* _YOUR GOAL_
Set down each record below precisely, skipping the pictures.

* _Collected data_
=== Begin Enclosure ===
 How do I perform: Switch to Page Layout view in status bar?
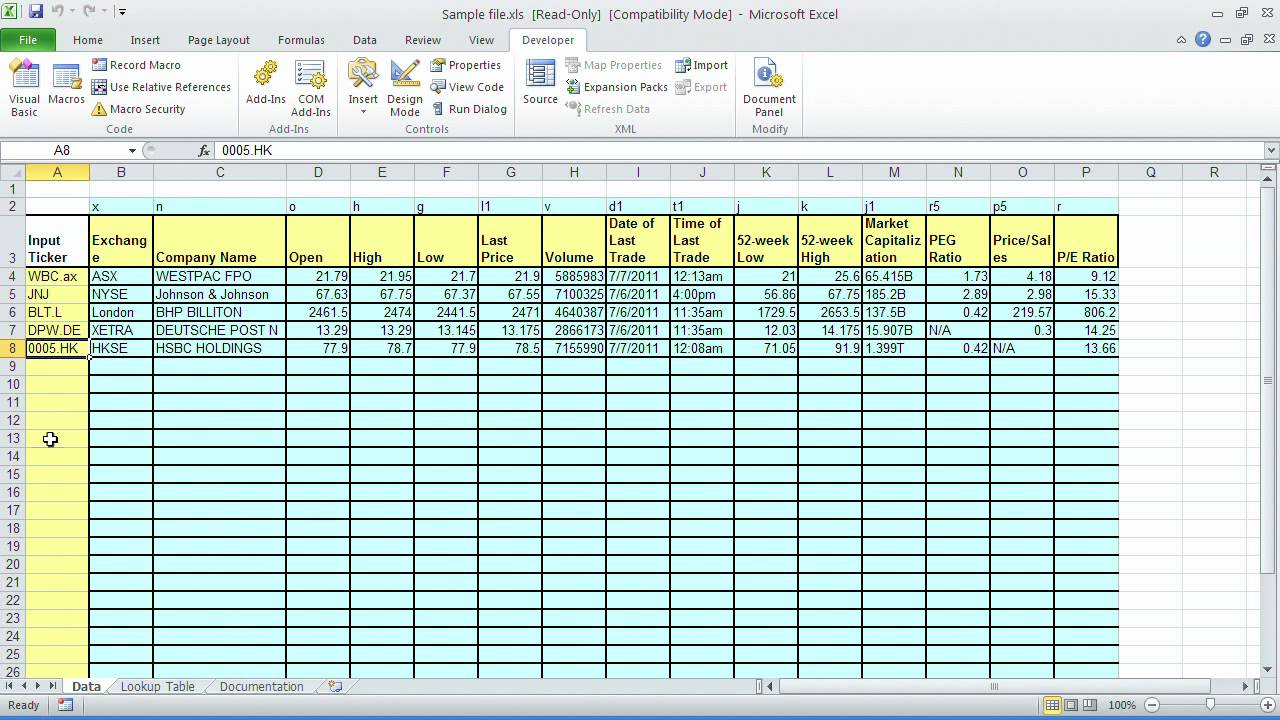click(x=1072, y=705)
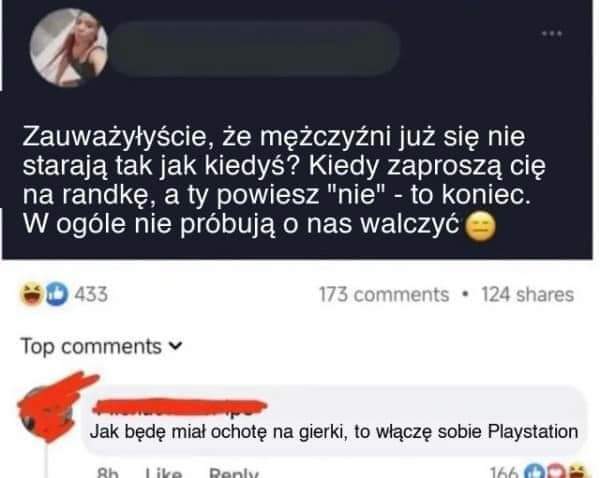Click the laughing reaction icon under post
The image size is (600, 478).
coord(31,294)
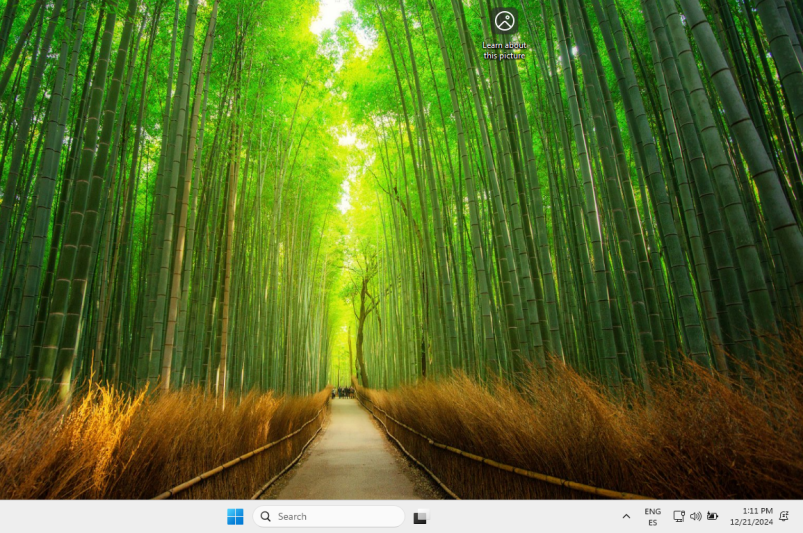
Task: Click the network status tray icon
Action: point(679,516)
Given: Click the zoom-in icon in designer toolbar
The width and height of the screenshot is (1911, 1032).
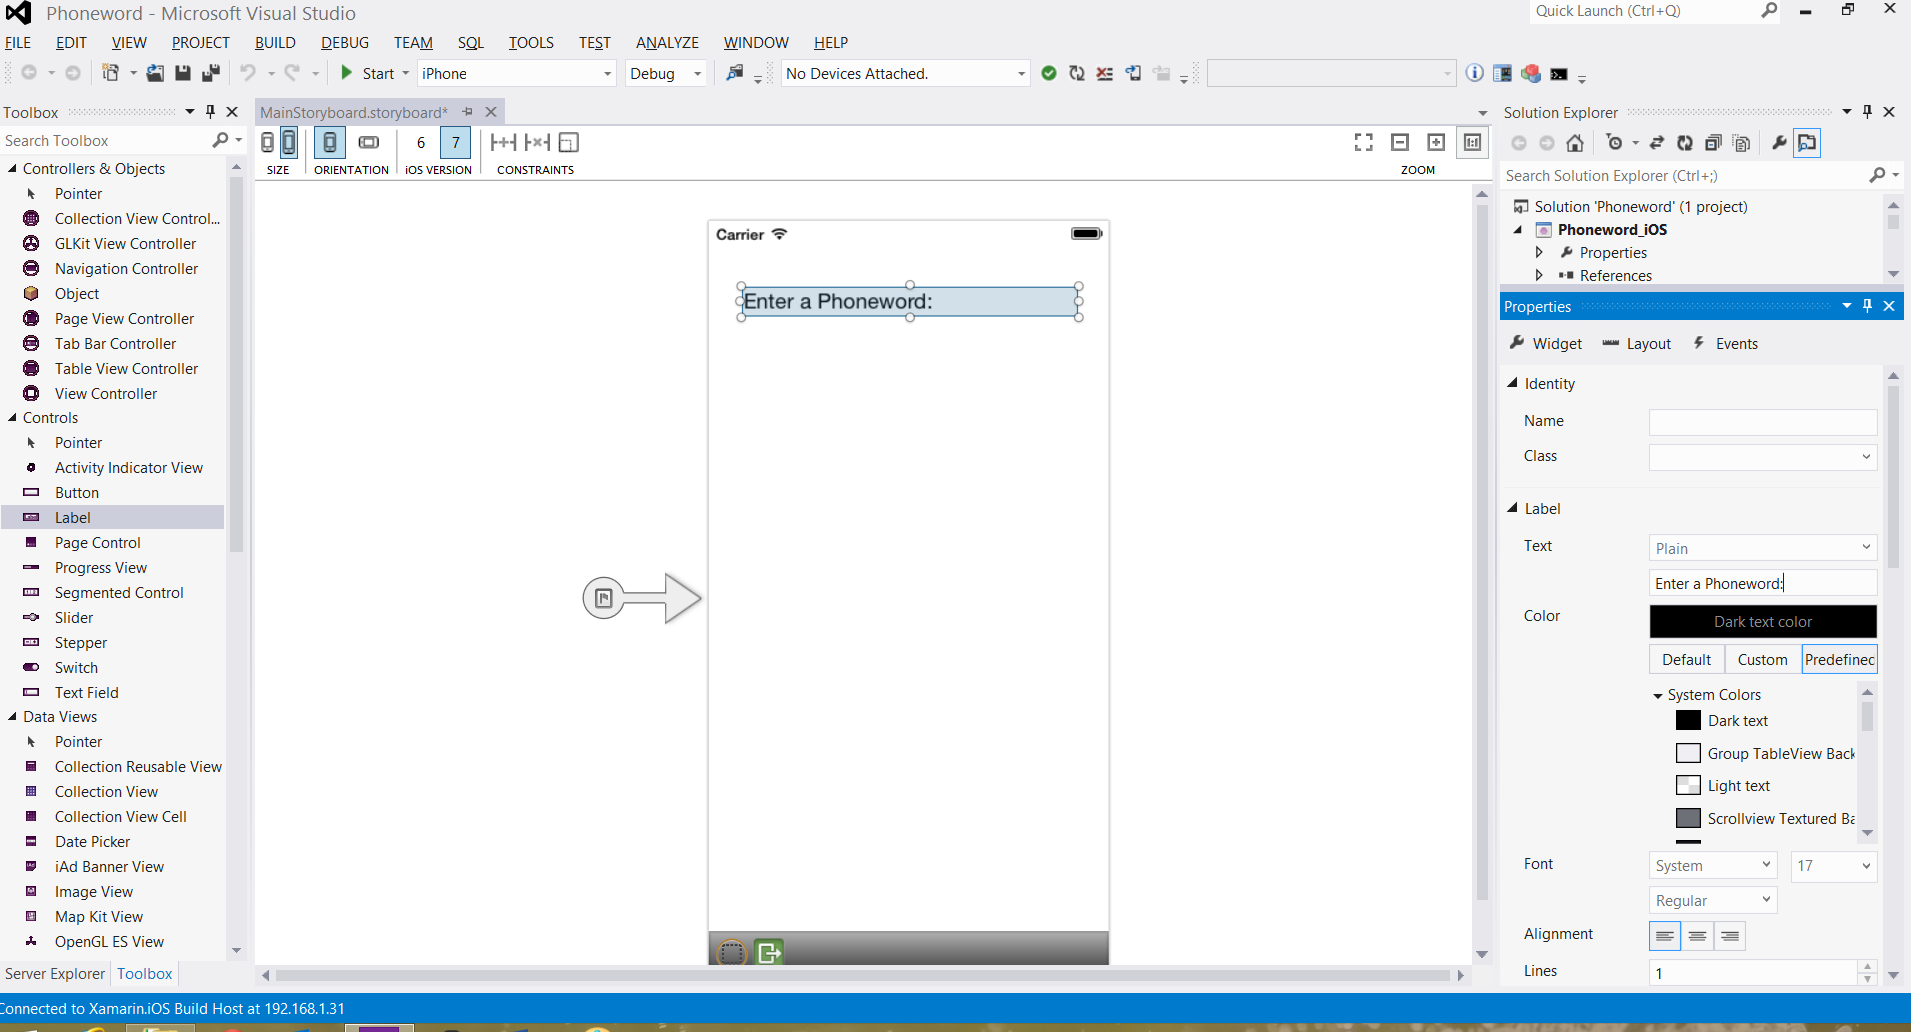Looking at the screenshot, I should click(1436, 143).
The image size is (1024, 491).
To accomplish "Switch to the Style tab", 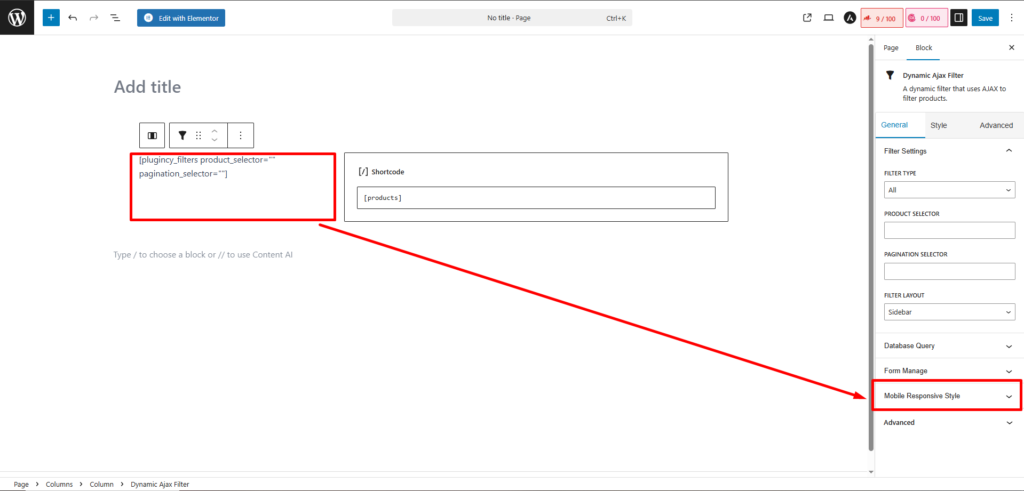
=== End Enclosure ===
* _RESPONSE_
 How do I perform: Switch to Page Layout view in status bar?
click(x=1072, y=705)
Click the laughing reaction icon under post
The image size is (600, 478).
coord(31,294)
Task: Click the network status tray icon
Action: point(679,516)
Given: Click the zoom-in icon in designer toolbar
The width and height of the screenshot is (1911, 1032).
Looking at the screenshot, I should click(1436, 143).
The image size is (1024, 491).
To accomplish "Switch to the Style tab", 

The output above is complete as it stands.